Pengalaman serupa juga dialami Rektor Universitas Amikom Yogyakarta Muhammad Suyanto, produser dan penulis naskah film animasi Battle of Surabaya. ”Tanpa pengacara bidang hiburan, jangan harap bisa masuk pasar dunia, terutama AS. Kita bisa dihabisi secara hukum kalau kalah. Pengacara itu syarat pertama masuk pasar AS sebagai pasar film terbesar di dunia,” kata Suyanto yang kini punya pengacara yang sama dengan pengacara perusahaan film Marvel.
Untuk melihat cara kerja agen literatur dan bisnis industri perbukuan, Editor Departemen Fiksi PT Gramedia Pustaka Utama Hetih Rusli mengajak Kompas dan Jakarta Post ke ruangan khusus untuk transaksi perdagangan hak cipta, International Right Centre di lantai 3, Olympia. Di ruangan yang ramai hiruk pikuk seperti bursa saham itu, Borobudur Agency, yang mewakili Indonesia, menyewa satu meja bernomor 30.
Ada sedikitnya 600 meja di ruangan itu. Ini transaksi perdagangan hak cipta yang terbesar di dunia.
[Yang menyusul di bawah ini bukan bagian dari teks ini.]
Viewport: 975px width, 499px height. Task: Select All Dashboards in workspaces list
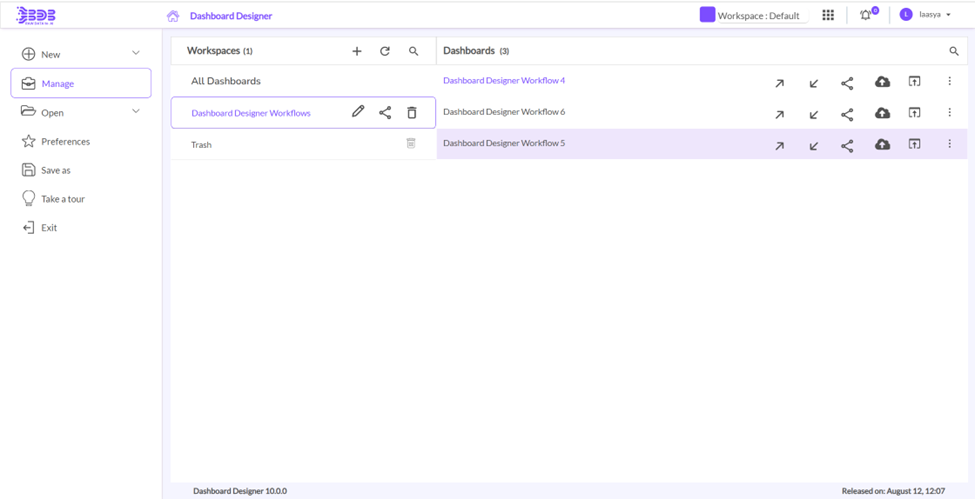pyautogui.click(x=226, y=81)
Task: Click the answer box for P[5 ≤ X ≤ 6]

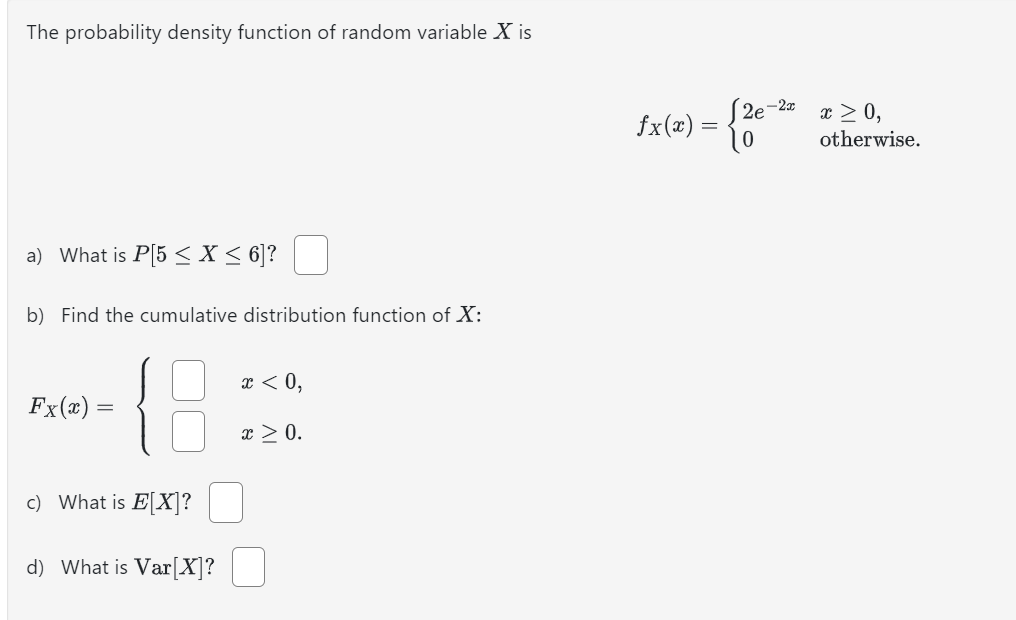Action: coord(312,257)
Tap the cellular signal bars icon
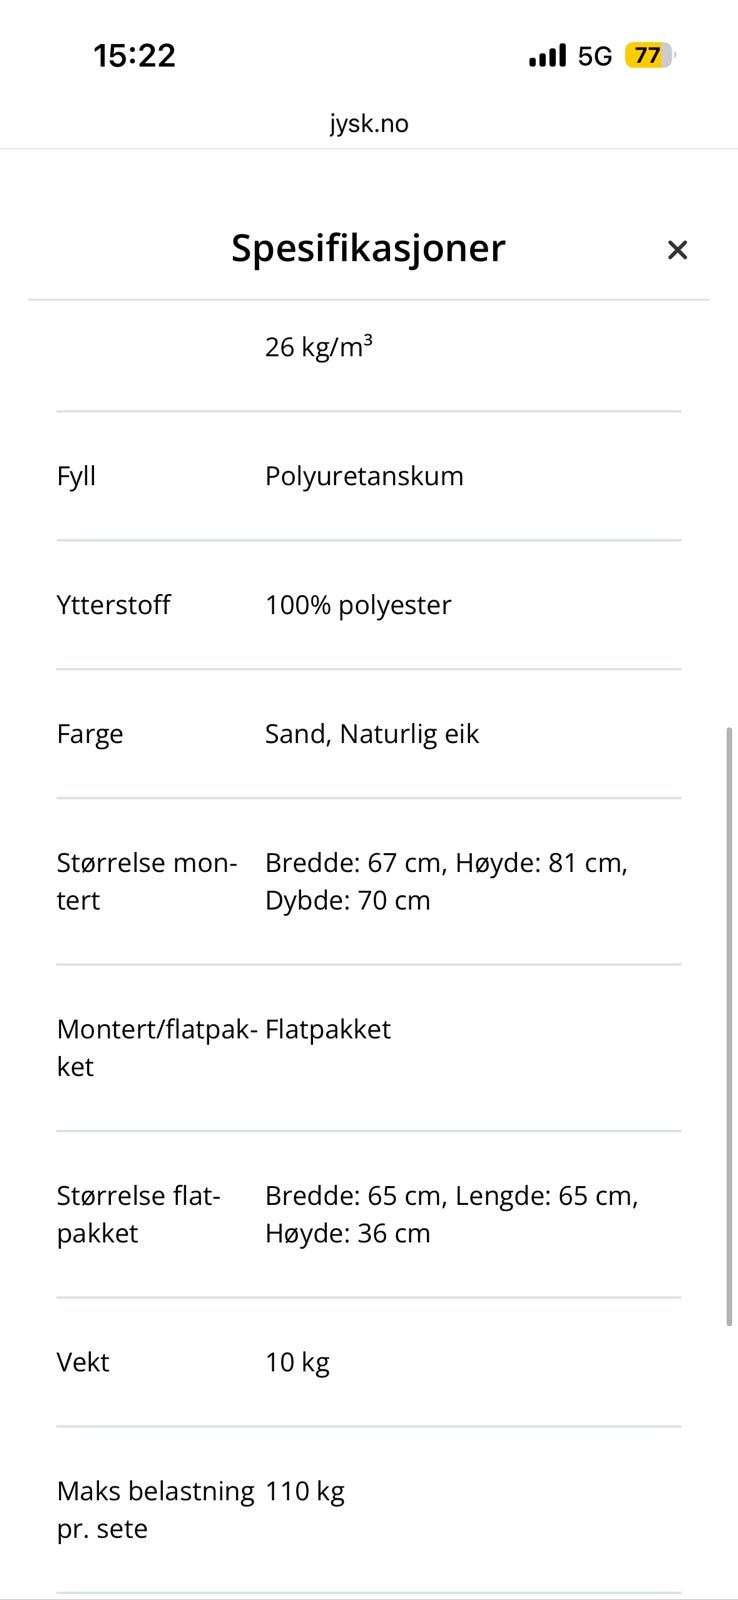The image size is (738, 1600). point(547,55)
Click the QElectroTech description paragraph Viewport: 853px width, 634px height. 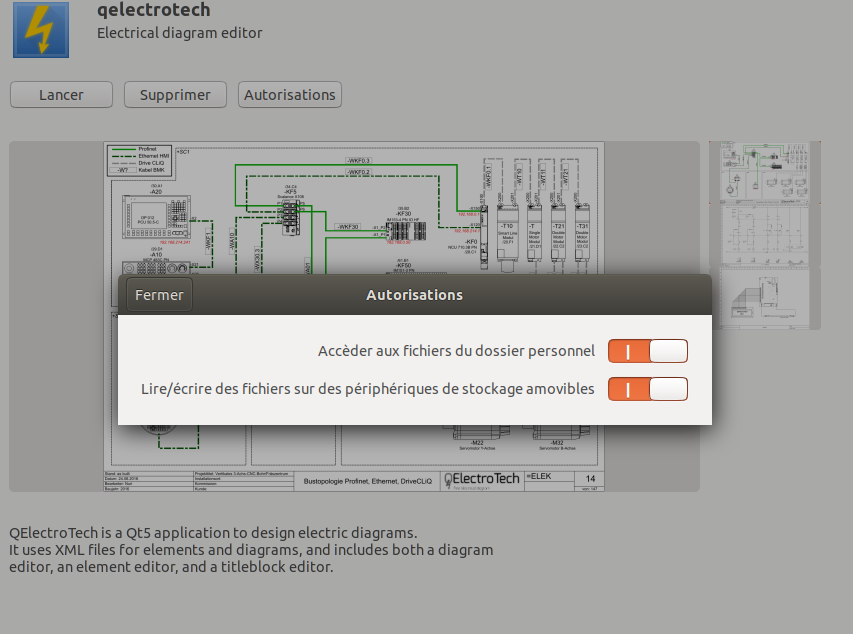[x=250, y=549]
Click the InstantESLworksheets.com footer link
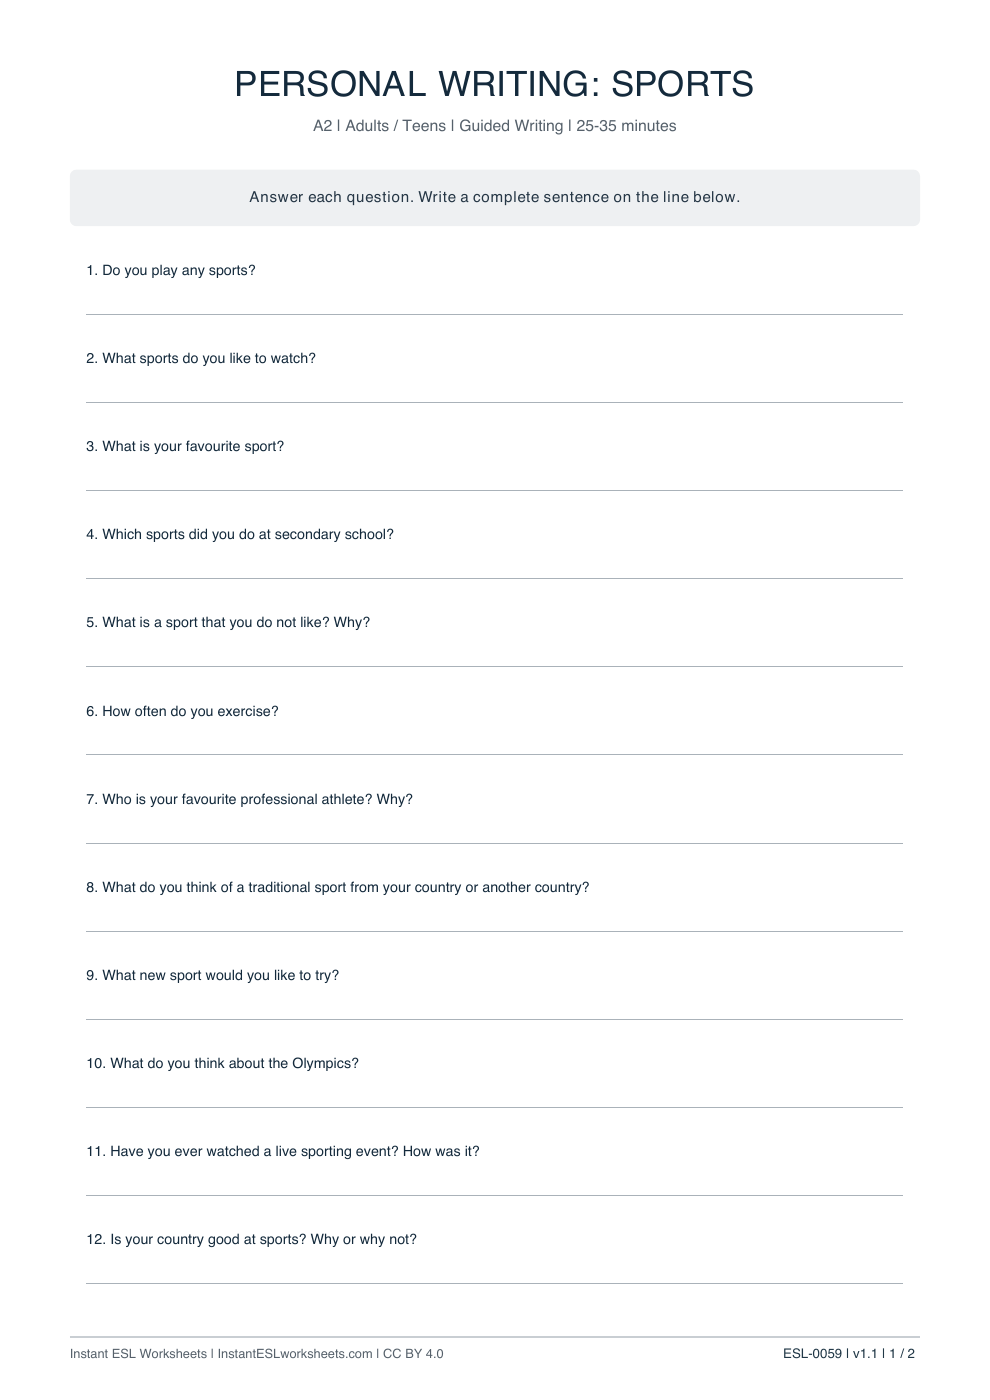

Frankfurt Book Fair saja hanya ada 400 meja. Jika tak digandeng Hetih, kami tak boleh masuk ruangan itu.
”Hanya penerbit atau agen literatur yang sudah memiliki janji temu yang boleh masuk. Janji ketemuan ini sudah dilakukan sejak berbulan-bulan lalu, lho. Kita tidak bisa asal datang ujug-ujug mau bertemu mereka sekarang. Pasti ditolak,” kata Hetih yang spesialis membeli hak buku-buku internasional untuk diterjemahkan ke dalam bahasa Indonesia itu.
Peran agen literatur penting karena bisa membantu penulis memasarkan karyanya. Penerbit pun terbantu dengan keberadaan agen literatur karena penerbit tinggal terima jadi hasil karya penulis yang sudah diseleksi atau disaring terlebih dahulu oleh agen literatur.